TASK REQUIREMENTS: Go through the material underneath and show every line where the string "window" occurs.

WORKING DATA:
◇ ◇ ◇ ◇
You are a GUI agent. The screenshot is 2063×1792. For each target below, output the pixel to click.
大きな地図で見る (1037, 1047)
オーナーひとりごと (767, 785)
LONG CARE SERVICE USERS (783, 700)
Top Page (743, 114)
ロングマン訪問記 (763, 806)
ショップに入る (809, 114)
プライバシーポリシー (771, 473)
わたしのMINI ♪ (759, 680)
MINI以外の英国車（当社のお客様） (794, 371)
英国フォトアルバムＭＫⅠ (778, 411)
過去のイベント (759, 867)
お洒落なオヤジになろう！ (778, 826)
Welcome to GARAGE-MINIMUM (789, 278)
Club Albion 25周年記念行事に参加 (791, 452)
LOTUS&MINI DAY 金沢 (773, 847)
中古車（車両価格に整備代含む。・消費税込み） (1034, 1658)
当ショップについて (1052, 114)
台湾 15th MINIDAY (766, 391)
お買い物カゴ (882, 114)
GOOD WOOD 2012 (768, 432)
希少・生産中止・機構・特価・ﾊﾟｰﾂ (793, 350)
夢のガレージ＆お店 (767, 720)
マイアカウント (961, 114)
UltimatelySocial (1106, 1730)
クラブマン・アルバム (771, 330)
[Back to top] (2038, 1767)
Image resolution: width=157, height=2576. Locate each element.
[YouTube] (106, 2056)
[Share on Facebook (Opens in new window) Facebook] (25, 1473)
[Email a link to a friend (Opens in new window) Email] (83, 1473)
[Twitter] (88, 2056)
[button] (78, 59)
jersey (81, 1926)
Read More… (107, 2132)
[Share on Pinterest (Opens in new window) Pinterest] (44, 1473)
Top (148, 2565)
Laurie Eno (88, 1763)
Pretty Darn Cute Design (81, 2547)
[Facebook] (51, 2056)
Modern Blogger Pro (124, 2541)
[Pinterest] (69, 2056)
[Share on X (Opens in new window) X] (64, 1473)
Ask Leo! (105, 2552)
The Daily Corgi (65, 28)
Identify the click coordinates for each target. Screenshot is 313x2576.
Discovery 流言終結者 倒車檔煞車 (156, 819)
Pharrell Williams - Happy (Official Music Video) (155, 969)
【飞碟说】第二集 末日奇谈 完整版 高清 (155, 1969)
◇ ◇ ◇ ◇
THE COMPLETED TASK:
[Share on Facebook (Opens in new window) Facebook] (25, 1473)
[Email a link to a friend (Opens in new window) Email] (83, 1473)
[Share on Pinterest (Opens in new window) Pinterest] (44, 1473)
[Share on X (Opens in new window) X] (64, 1473)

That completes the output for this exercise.